# Directions:
Would you print every entry exactly as it appears?

# The data:
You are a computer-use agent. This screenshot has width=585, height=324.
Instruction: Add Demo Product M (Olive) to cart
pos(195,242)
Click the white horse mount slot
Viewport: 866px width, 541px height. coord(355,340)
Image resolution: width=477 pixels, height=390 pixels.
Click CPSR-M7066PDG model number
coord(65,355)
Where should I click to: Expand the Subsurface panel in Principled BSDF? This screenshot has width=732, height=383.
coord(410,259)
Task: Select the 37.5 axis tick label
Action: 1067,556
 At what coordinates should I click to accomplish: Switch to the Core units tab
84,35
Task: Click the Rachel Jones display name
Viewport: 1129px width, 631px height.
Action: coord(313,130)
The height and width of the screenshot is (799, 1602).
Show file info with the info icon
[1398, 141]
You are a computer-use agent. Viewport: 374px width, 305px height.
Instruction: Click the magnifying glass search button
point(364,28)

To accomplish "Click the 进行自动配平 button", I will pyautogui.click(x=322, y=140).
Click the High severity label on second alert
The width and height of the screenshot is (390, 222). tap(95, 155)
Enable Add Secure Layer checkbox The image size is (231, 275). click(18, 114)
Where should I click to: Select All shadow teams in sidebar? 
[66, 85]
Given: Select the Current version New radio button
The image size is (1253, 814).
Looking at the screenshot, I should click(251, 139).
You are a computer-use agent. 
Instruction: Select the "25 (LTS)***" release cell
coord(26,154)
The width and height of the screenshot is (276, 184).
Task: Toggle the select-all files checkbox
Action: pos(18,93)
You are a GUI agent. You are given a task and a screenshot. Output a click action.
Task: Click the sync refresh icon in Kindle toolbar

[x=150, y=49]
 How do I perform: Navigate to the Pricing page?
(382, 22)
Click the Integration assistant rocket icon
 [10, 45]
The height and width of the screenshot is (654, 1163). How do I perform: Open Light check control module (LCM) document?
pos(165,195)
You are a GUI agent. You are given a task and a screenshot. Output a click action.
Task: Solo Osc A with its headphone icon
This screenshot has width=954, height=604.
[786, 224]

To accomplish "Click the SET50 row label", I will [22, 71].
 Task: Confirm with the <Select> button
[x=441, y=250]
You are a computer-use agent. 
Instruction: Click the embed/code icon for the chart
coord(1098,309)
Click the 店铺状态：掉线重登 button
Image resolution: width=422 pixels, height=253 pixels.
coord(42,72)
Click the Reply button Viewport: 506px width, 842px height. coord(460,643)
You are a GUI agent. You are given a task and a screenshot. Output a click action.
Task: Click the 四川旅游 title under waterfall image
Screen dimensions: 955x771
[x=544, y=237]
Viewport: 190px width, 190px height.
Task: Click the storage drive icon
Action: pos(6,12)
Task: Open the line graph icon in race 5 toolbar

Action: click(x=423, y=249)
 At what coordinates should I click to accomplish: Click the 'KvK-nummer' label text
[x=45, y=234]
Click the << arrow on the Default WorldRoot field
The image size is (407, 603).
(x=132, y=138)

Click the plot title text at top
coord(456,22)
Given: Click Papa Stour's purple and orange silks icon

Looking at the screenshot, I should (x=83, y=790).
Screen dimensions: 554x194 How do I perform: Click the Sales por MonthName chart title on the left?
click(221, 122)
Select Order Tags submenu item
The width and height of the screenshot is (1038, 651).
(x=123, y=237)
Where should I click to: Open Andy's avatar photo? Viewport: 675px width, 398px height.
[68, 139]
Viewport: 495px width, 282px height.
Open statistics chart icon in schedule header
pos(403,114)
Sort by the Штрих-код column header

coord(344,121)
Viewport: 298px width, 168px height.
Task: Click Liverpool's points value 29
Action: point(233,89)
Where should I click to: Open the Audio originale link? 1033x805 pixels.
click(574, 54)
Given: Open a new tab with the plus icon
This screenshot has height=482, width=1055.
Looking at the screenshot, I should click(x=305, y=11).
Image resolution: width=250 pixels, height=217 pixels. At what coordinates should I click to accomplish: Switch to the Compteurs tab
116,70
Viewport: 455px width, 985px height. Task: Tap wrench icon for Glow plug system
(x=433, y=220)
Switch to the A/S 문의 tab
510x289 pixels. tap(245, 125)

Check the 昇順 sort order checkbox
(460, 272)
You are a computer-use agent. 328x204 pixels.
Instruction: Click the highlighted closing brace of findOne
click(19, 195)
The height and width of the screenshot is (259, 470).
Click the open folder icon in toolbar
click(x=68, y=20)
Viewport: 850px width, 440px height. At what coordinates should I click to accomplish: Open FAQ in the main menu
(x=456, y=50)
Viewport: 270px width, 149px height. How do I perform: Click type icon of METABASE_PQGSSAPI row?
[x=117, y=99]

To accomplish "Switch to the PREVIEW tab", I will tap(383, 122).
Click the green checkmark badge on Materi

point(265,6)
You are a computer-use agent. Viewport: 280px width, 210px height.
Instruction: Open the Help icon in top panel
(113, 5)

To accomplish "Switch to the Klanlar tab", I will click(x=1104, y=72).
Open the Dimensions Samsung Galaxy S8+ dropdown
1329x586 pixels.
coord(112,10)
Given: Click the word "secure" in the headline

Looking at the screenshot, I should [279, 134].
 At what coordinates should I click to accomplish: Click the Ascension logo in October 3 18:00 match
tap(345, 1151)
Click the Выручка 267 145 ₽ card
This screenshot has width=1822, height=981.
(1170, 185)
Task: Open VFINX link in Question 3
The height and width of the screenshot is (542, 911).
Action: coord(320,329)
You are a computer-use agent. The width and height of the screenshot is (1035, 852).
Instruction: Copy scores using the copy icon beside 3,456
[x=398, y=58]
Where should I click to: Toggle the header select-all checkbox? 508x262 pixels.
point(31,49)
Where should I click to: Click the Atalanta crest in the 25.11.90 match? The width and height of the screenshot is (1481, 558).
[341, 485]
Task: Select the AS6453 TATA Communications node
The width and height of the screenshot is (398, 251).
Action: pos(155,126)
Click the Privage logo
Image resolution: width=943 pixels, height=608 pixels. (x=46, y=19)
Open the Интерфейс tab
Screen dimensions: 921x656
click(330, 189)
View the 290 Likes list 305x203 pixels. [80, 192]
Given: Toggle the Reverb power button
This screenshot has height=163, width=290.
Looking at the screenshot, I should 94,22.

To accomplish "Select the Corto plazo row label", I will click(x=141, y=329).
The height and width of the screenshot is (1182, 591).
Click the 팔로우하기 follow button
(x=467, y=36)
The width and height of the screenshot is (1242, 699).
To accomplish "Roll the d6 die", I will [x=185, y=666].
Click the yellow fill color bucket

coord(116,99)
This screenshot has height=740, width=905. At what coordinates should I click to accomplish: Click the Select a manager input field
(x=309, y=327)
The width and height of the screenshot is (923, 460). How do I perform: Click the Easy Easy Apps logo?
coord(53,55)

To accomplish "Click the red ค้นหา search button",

# Reply:
You are a computer-use agent. This screenshot has width=585, height=324.
Instruction: Add Demo Product M (Olive) to cart
pos(195,242)
Click the white horse mount slot
Viewport: 866px width, 541px height. coord(355,340)
Image resolution: width=477 pixels, height=390 pixels.
Click CPSR-M7066PDG model number
coord(65,355)
Where should I click to: Expand the Subsurface panel in Principled BSDF? This screenshot has width=732, height=383.
coord(410,259)
Task: Select the 37.5 axis tick label
Action: 1067,556
 At what coordinates should I click to accomplish: Switch to the Core units tab
84,35
Task: Click the Rachel Jones display name
Viewport: 1129px width, 631px height.
Action: coord(313,130)
The height and width of the screenshot is (799, 1602).
Show file info with the info icon
[1398, 141]
You are a computer-use agent. Viewport: 374px width, 305px height.
Instruction: Click the magnifying glass search button
point(364,28)

To accomplish "Click the 进行自动配平 button", I will pyautogui.click(x=322, y=140).
Click the High severity label on second alert
The width and height of the screenshot is (390, 222). tap(95, 155)
Enable Add Secure Layer checkbox The image size is (231, 275). click(18, 114)
Where should I click to: Select All shadow teams in sidebar? 
[66, 85]
Given: Select the Current version New radio button
The image size is (1253, 814).
Looking at the screenshot, I should click(251, 139).
You are a computer-use agent. 
Instruction: Select the "25 (LTS)***" release cell
coord(26,154)
The width and height of the screenshot is (276, 184).
Task: Toggle the select-all files checkbox
Action: pos(18,93)
You are a GUI agent. You are given a task and a screenshot. Output a click action.
Task: Click the sync refresh icon in Kindle toolbar

[x=150, y=49]
 How do I perform: Navigate to the Pricing page?
(382, 22)
Click the Integration assistant rocket icon
 [10, 45]
The height and width of the screenshot is (654, 1163). How do I perform: Open Light check control module (LCM) document?
pos(165,195)
You are a GUI agent. You are given a task and a screenshot. Output a click action.
Task: Solo Osc A with its headphone icon
This screenshot has width=954, height=604.
[786, 224]

To accomplish "Click the SET50 row label", I will [22, 71].
 Task: Confirm with the <Select> button
[x=441, y=250]
You are a computer-use agent. 
Instruction: Click the embed/code icon for the chart
coord(1098,309)
Click the 店铺状态：掉线重登 button
Image resolution: width=422 pixels, height=253 pixels.
coord(42,72)
Click the Reply button Viewport: 506px width, 842px height. coord(460,643)
You are a GUI agent. You are given a task and a screenshot. Output a click action.
Task: Click the 四川旅游 title under waterfall image
Screen dimensions: 955x771
[x=544, y=237]
Viewport: 190px width, 190px height.
Task: Click the storage drive icon
Action: pos(6,12)
Task: Open the line graph icon in race 5 toolbar

Action: click(x=423, y=249)
 At what coordinates should I click to accomplish: Click the 'KvK-nummer' label text
[x=45, y=234]
Click the << arrow on the Default WorldRoot field
The image size is (407, 603).
(x=132, y=138)

Click the plot title text at top
coord(456,22)
Given: Click Papa Stour's purple and orange silks icon

Looking at the screenshot, I should (x=83, y=790).
Screen dimensions: 554x194 How do I perform: Click the Sales por MonthName chart title on the left?
click(221, 122)
Select Order Tags submenu item
The width and height of the screenshot is (1038, 651).
(x=123, y=237)
Where should I click to: Open Andy's avatar photo? Viewport: 675px width, 398px height.
[68, 139]
Viewport: 495px width, 282px height.
Open statistics chart icon in schedule header
pos(403,114)
Sort by the Штрих-код column header

coord(344,121)
Viewport: 298px width, 168px height.
Task: Click Liverpool's points value 29
Action: point(233,89)
Where should I click to: Open the Audio originale link? 1033x805 pixels.
click(574, 54)
Given: Open a new tab with the plus icon
This screenshot has height=482, width=1055.
Looking at the screenshot, I should click(x=305, y=11).
Image resolution: width=250 pixels, height=217 pixels. At what coordinates should I click to accomplish: Switch to the Compteurs tab
116,70
Viewport: 455px width, 985px height. Task: Tap wrench icon for Glow plug system
(x=433, y=220)
Switch to the A/S 문의 tab
510x289 pixels. tap(245, 125)

Check the 昇順 sort order checkbox
(460, 272)
You are a computer-use agent. 328x204 pixels.
Instruction: Click the highlighted closing brace of findOne
click(19, 195)
The height and width of the screenshot is (259, 470).
Click the open folder icon in toolbar
click(x=68, y=20)
Viewport: 850px width, 440px height. At what coordinates should I click to accomplish: Open FAQ in the main menu
(x=456, y=50)
Viewport: 270px width, 149px height. How do I perform: Click type icon of METABASE_PQGSSAPI row?
[x=117, y=99]

To accomplish "Switch to the PREVIEW tab", I will tap(383, 122).
Click the green checkmark badge on Materi

point(265,6)
You are a computer-use agent. Viewport: 280px width, 210px height.
Instruction: Open the Help icon in top panel
(113, 5)

To accomplish "Switch to the Klanlar tab", I will click(x=1104, y=72).
Open the Dimensions Samsung Galaxy S8+ dropdown
1329x586 pixels.
coord(112,10)
Given: Click the word "secure" in the headline

Looking at the screenshot, I should [279, 134].
 At what coordinates should I click to accomplish: Click the Ascension logo in October 3 18:00 match
tap(345, 1151)
Click the Выручка 267 145 ₽ card
This screenshot has width=1822, height=981.
(1170, 185)
Task: Open VFINX link in Question 3
The height and width of the screenshot is (542, 911).
Action: coord(320,329)
You are a computer-use agent. The width and height of the screenshot is (1035, 852).
Instruction: Copy scores using the copy icon beside 3,456
[x=398, y=58]
Where should I click to: Toggle the header select-all checkbox? 508x262 pixels.
point(31,49)
Where should I click to: Click the Atalanta crest in the 25.11.90 match? The width and height of the screenshot is (1481, 558).
[341, 485]
Task: Select the AS6453 TATA Communications node
The width and height of the screenshot is (398, 251).
Action: pos(155,126)
Click the Privage logo
Image resolution: width=943 pixels, height=608 pixels. (x=46, y=19)
Open the Интерфейс tab
Screen dimensions: 921x656
click(330, 189)
View the 290 Likes list 305x203 pixels. [80, 192]
Given: Toggle the Reverb power button
This screenshot has height=163, width=290.
Looking at the screenshot, I should 94,22.

To accomplish "Select the Corto plazo row label", I will click(x=141, y=329).
The height and width of the screenshot is (1182, 591).
Click the 팔로우하기 follow button
(x=467, y=36)
The width and height of the screenshot is (1242, 699).
To accomplish "Roll the d6 die", I will [x=185, y=666].
Click the yellow fill color bucket

coord(116,99)
This screenshot has height=740, width=905. At what coordinates should I click to accomplish: Click the Select a manager input field
(x=309, y=327)
The width and height of the screenshot is (923, 460). How do I perform: Click the Easy Easy Apps logo?
coord(53,55)

To accomplish "Click the red ค้นหา search button",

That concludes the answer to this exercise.